→ **Exercise directions**
The required answer is the run of lines from the one holding "Instruction: Open the Appointments List menu" to the end of the data below, copied exactly and free of pictures.

→ **Study material**
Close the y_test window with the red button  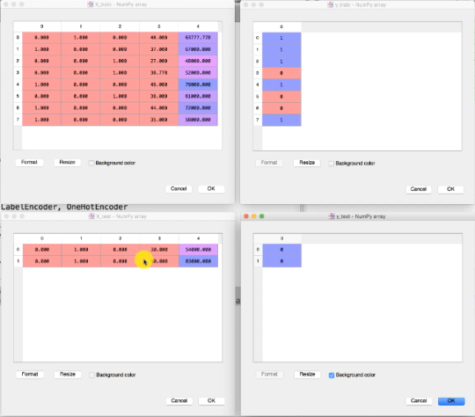pos(246,216)
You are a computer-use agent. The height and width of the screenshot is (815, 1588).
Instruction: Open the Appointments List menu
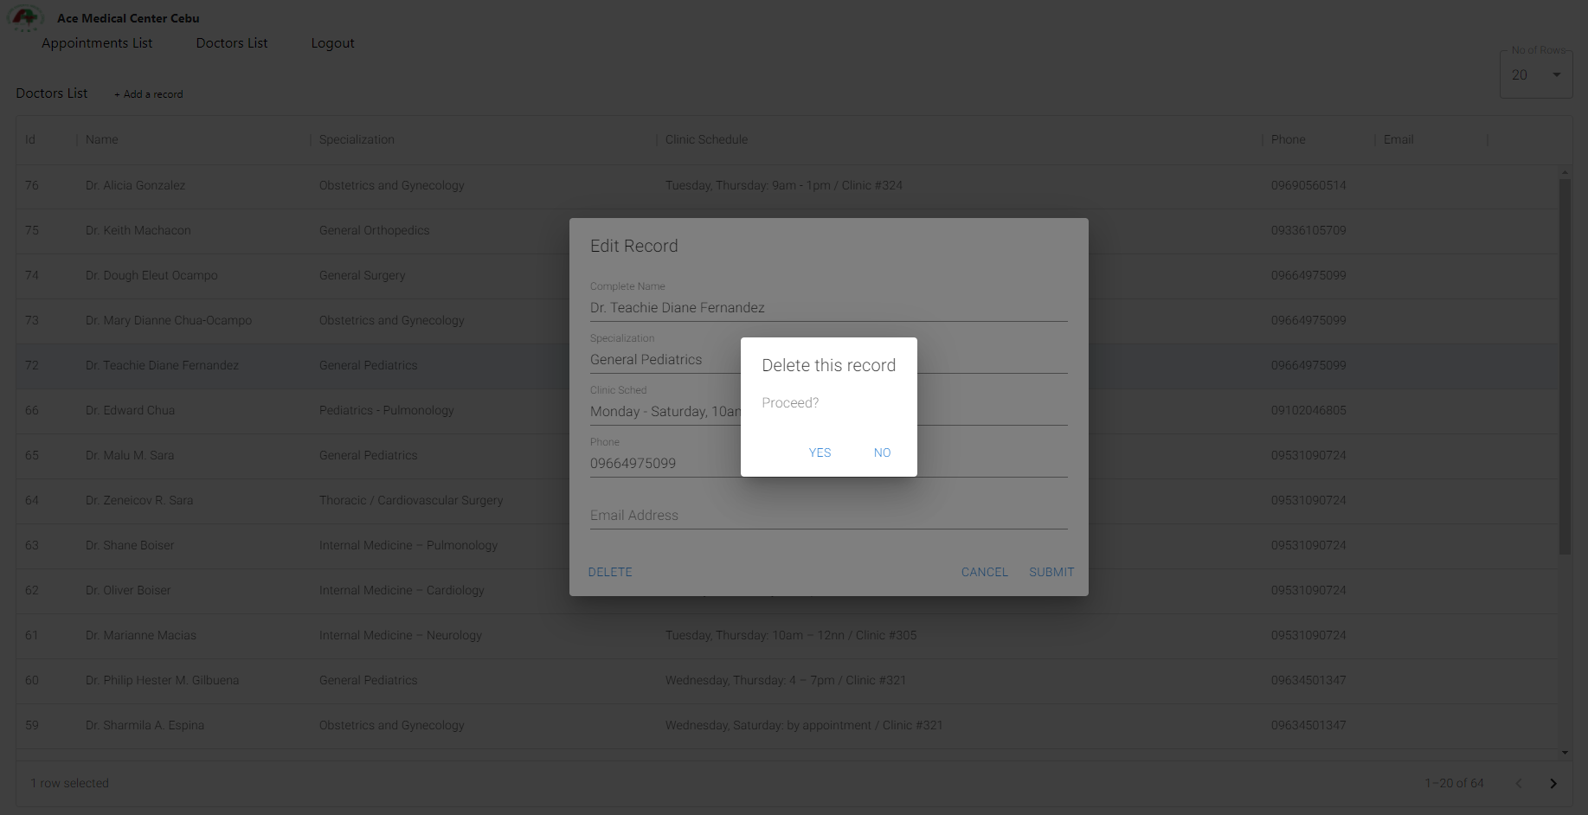pyautogui.click(x=97, y=43)
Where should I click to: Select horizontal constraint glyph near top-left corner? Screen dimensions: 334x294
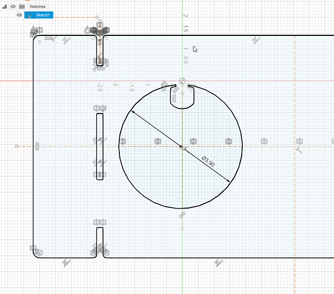click(49, 38)
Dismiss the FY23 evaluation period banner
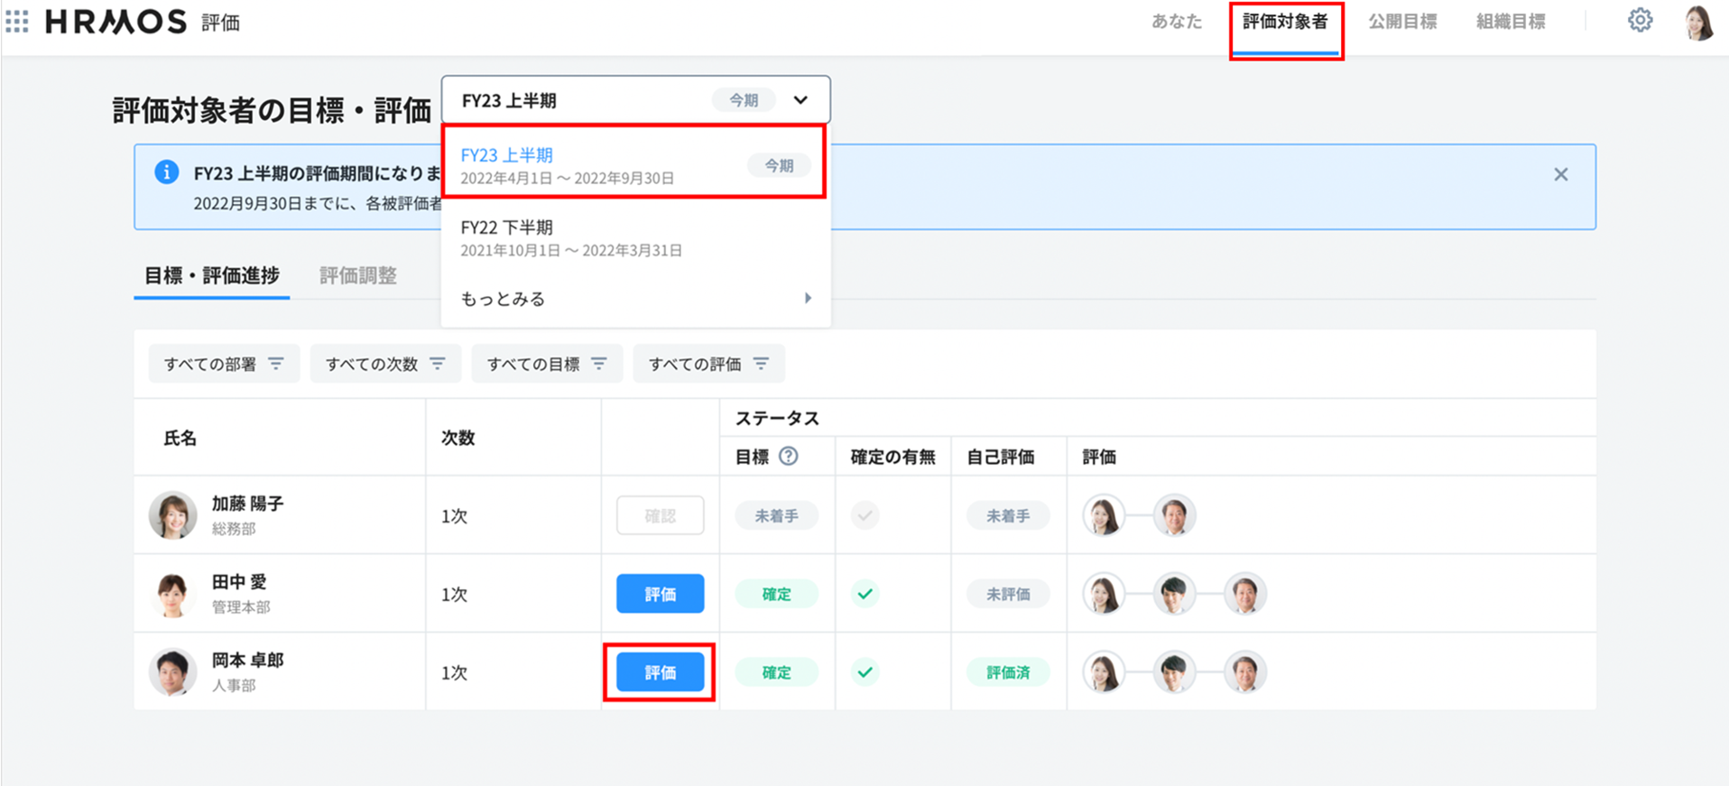The image size is (1729, 786). [x=1560, y=174]
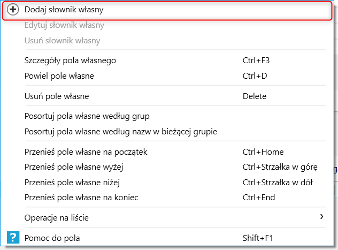The width and height of the screenshot is (338, 250).
Task: Select Dodaj słownik własny menu entry
Action: (x=64, y=10)
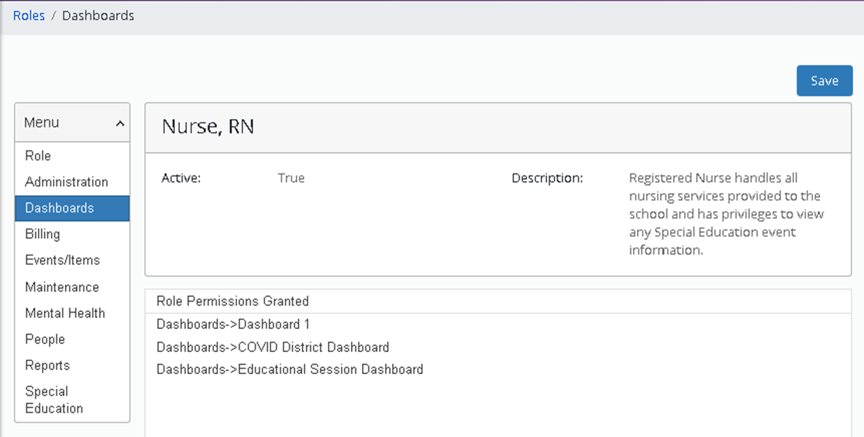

→ **Result for this task**
Instruction: Open the Appointments List menu
pyautogui.click(x=97, y=43)
Where should I click to: Select horizontal constraint glyph near top-left corner? Screen dimensions: 334x294
click(49, 38)
Dismiss the FY23 evaluation period banner
The image size is (1729, 786). [x=1560, y=174]
The width and height of the screenshot is (338, 250).
Task: Select Dodaj słownik własny menu entry
Action: (x=64, y=10)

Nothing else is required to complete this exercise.